◆ **What you are asked to do**
Every line from the one holding "Task: Select the XXL size cell" through the final line of the entries is to be reproduced exactly, and no other line.

◆ **Stored dataset items**
+ + + + +
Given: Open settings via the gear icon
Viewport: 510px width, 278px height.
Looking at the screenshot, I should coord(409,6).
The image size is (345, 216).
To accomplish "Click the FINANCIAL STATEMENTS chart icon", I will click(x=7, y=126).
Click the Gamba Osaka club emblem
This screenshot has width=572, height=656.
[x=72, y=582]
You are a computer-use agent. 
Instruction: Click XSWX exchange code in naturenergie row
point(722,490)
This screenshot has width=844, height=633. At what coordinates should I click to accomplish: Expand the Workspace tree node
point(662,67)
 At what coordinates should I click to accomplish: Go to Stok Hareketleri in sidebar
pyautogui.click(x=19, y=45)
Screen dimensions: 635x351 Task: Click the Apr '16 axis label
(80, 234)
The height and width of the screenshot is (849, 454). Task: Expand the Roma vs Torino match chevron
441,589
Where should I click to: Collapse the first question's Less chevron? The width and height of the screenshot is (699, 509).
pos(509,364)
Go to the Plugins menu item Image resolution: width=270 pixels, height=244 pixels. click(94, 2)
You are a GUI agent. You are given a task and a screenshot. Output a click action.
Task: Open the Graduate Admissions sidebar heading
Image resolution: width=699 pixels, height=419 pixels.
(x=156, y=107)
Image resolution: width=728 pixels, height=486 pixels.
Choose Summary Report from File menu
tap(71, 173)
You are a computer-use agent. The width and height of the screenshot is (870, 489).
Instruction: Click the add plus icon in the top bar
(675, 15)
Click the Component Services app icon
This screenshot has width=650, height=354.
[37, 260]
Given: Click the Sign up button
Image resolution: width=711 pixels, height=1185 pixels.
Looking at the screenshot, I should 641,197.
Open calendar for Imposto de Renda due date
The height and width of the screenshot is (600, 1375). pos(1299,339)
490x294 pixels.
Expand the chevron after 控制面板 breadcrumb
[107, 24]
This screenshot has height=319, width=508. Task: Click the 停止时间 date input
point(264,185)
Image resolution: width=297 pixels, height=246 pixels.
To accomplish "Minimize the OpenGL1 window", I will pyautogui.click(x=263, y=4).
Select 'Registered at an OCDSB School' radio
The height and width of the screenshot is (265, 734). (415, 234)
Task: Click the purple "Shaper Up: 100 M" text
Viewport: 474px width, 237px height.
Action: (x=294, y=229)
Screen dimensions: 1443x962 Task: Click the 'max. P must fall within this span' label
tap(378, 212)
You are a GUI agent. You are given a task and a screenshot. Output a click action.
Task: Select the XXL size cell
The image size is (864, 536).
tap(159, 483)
+ + + + +
◆ **Final answer**
Task: Select the XXL size cell
The image size is (864, 536).
tap(159, 483)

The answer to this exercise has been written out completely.